**Your goal**
In the answer, each entry below appears exactly as given, and no picture appears at all.

**Supplied information**
________________

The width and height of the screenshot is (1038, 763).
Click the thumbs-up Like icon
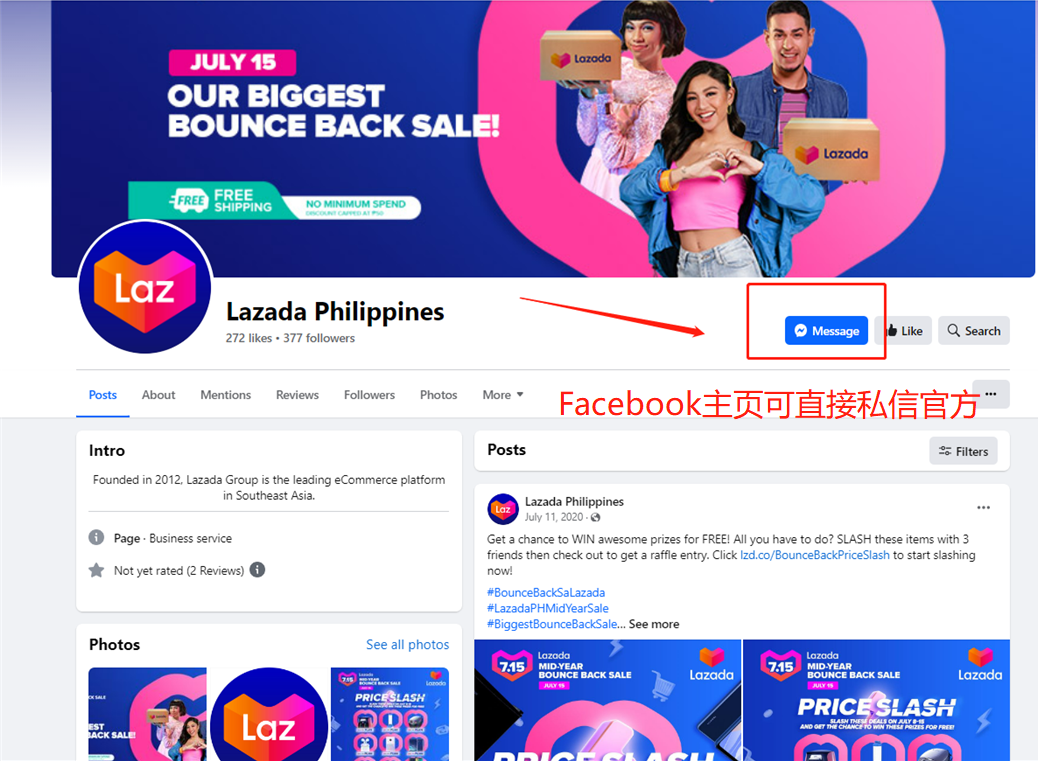[892, 331]
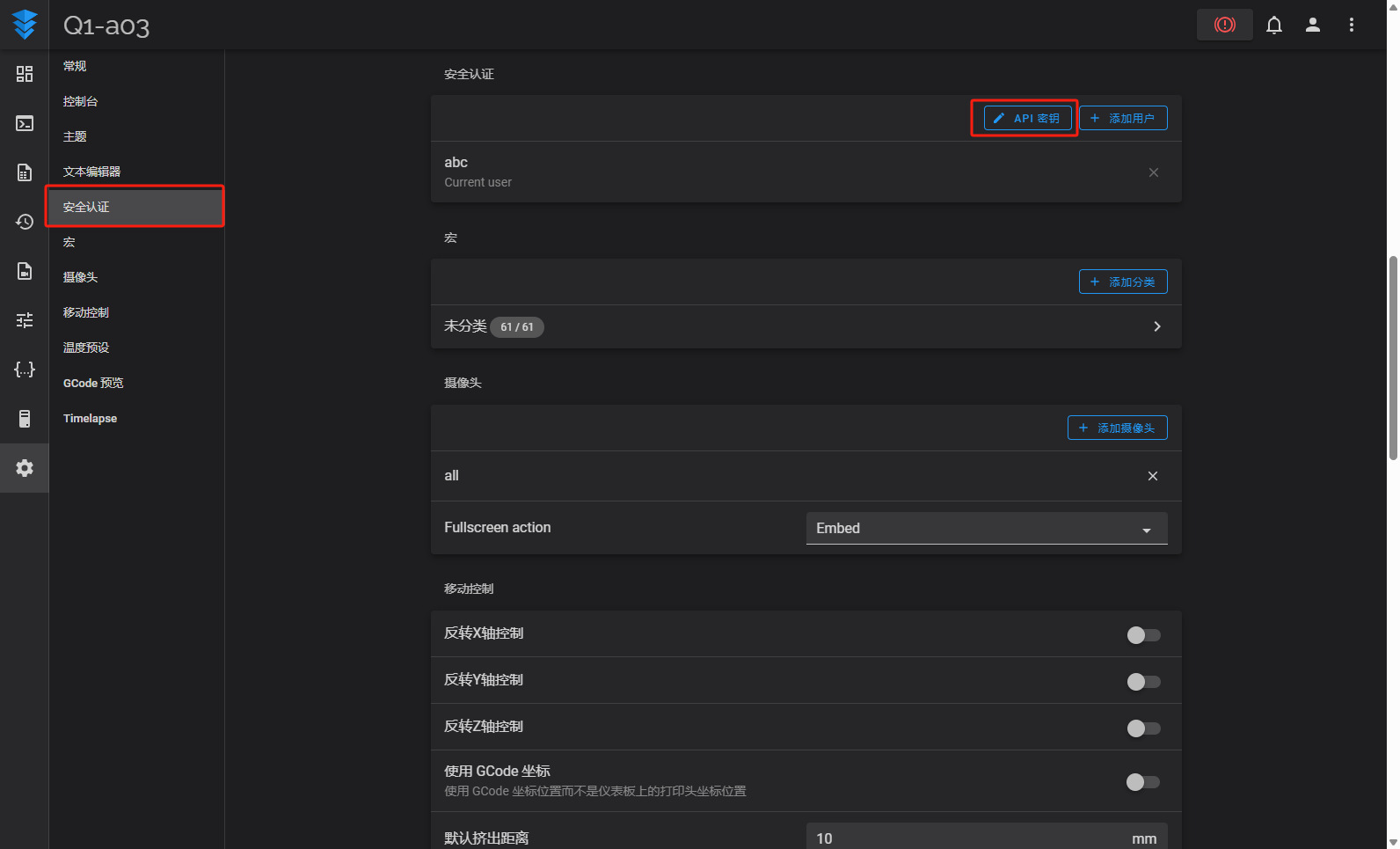
Task: Select Timelapse in the settings menu
Action: coord(90,418)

________________

**Finished exercise**
The width and height of the screenshot is (1038, 763).
Click the thumbs-up Like icon
[892, 331]
Task: Select Timelapse in the settings menu
Action: coord(90,418)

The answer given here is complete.